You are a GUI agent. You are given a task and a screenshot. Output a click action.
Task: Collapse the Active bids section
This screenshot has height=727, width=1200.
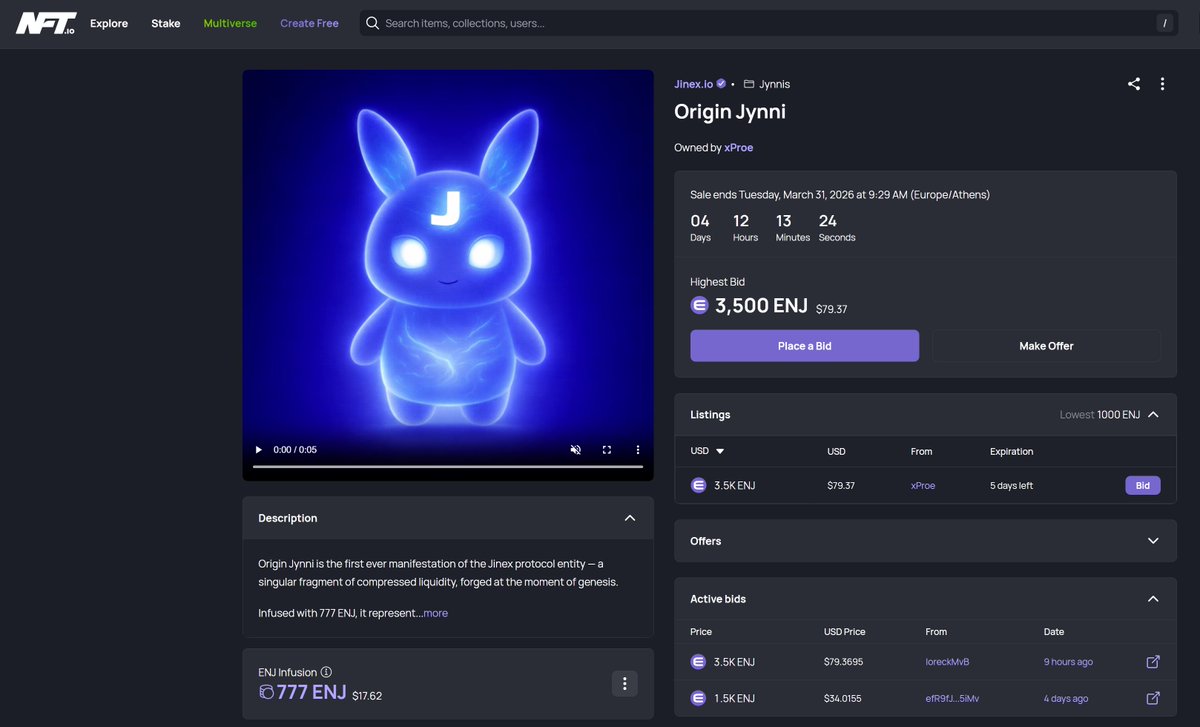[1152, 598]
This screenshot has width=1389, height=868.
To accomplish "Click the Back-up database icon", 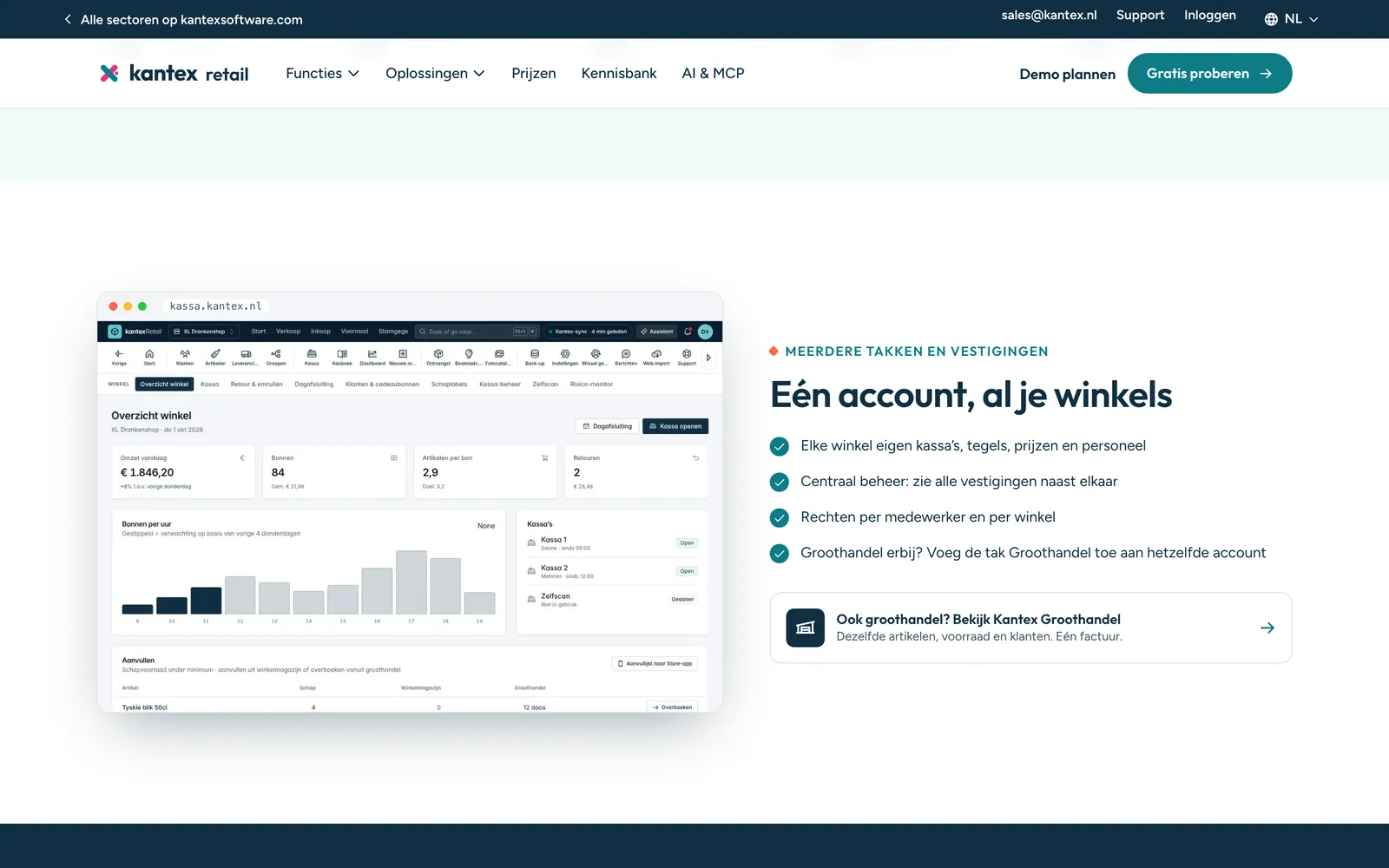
...
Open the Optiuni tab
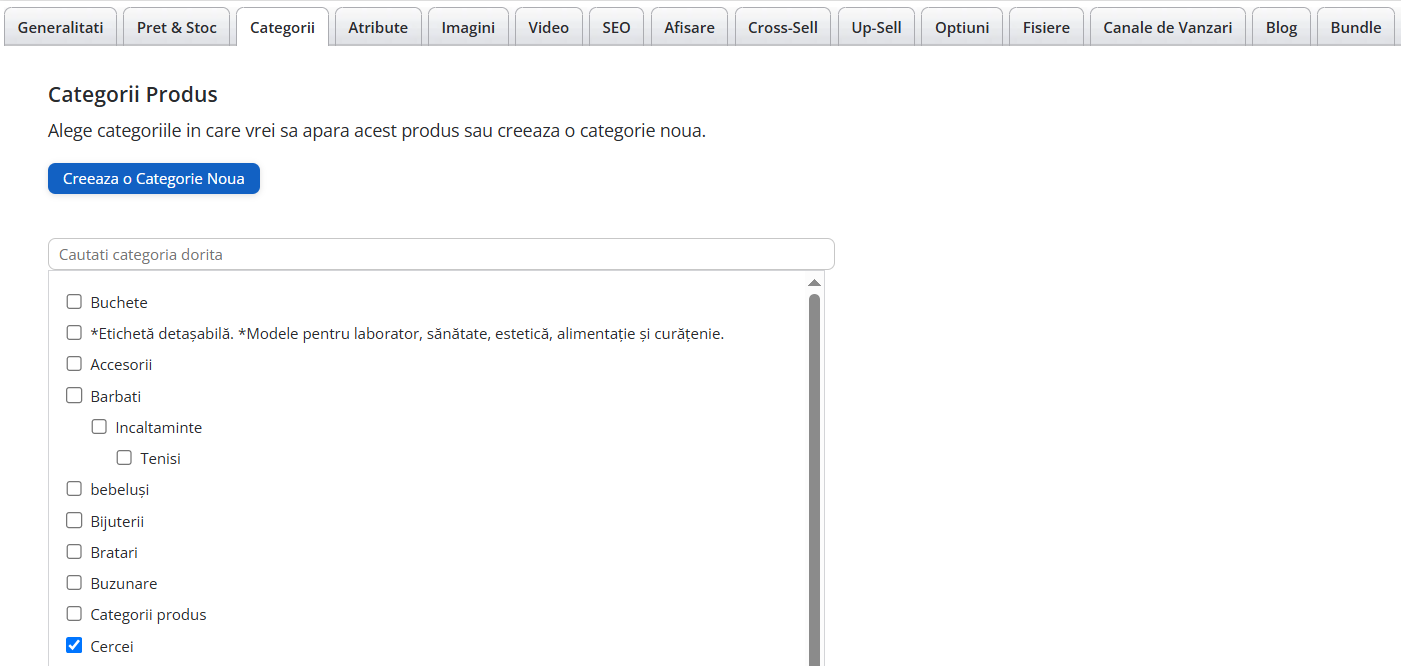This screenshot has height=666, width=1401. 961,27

## Exercise prompt
Above are the records; please give again, exactly and in full, only the lines that run from the line with "This screenshot has width=1389, height=868." through the line with "the Back-up database", with no pictures.

## Output of the exercise
This screenshot has width=1389, height=868.
To accomplish "Click the Back-up database icon", 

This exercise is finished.